Author and professor Kristin Neff writes about an important aspect caregivers must incorporate into their lives in order to stay healthy and at the top of their caregiving game: self-compassion.
“Self-compassion is crucial for caregivers — not only because it helps us forgive ourselves for our inevitable mistakes — but also because it allows us to acknowledge and comfort ourselves for the challenges of our caregiving role."
Caregivers are natural givers – they frequently show an abundance of compassion to others, particularly to the ones they are caring for. But on the flip side, caregivers oftentimes have difficulty showing that same amount of compassion and understanding to themselves.
What exactly is self-compassion, and how can it be practiced? “I define self-compassion as having three main components: self-kindness, common humanity, and mindfulness,” writes Kristen. Examples include: being caring and understanding with oneself instead of critical and harsh (self-kindness); recognizing that all humans make errors, including yourself (common humanity); and being aware of one’s painful feelings to help maintain a balance about one’s disliked qualities or situation (mindfulness).
Kristin says that many caregivers and those in similar positions often don’t engage in self-compassion for fear that it will lead to self-indulgence and passivity – two big negatives in a caregiver’s world. But research has shown this does not actually happen:
“Because self-compassion involves the desire to alleviate suffering, it actually encourages growth and motivation."
When it comes to practicing self-compassion, Kristin also has experience because she is a mother of an autistic child. “When my son screamed and screamed because his nervous system was being overloaded and I couldn’t figure out the cause,” she shares, “I would soothe myself with kindness.”

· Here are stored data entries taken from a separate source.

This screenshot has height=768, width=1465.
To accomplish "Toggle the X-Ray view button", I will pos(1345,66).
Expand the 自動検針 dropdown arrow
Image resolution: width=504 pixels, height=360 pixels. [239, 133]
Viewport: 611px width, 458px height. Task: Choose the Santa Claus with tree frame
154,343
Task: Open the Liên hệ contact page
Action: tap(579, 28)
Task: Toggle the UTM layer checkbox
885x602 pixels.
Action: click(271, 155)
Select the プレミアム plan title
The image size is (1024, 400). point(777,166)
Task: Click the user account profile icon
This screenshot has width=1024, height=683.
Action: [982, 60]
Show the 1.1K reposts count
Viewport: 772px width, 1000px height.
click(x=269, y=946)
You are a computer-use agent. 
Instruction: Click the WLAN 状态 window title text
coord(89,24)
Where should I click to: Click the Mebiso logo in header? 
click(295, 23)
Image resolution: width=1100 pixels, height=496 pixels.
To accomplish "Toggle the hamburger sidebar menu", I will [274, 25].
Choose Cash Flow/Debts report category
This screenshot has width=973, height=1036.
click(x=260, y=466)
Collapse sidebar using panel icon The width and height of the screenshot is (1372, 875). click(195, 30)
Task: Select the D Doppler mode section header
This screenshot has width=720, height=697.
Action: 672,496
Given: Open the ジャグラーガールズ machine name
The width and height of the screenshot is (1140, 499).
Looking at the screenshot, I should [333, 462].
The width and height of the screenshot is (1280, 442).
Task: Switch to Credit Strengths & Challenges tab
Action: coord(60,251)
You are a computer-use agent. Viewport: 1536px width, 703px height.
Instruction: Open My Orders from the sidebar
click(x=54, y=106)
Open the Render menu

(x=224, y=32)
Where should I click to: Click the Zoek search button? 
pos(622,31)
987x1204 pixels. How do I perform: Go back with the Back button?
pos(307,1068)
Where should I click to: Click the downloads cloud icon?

Self-compassion might not be something a caregiver can just jump into and begin practicing daily because self care – even though caregivers are fully aware of its importance – is often put on the back burner. But the next time you’re feeling overwhelmed or incompetent as a caregiver, try not to be harsh with yourself. Instead, try practicing self-compassion. “Not only will it help to get through difficult situations, it will lead to greater happiness and peace of mind,” writes Kristin.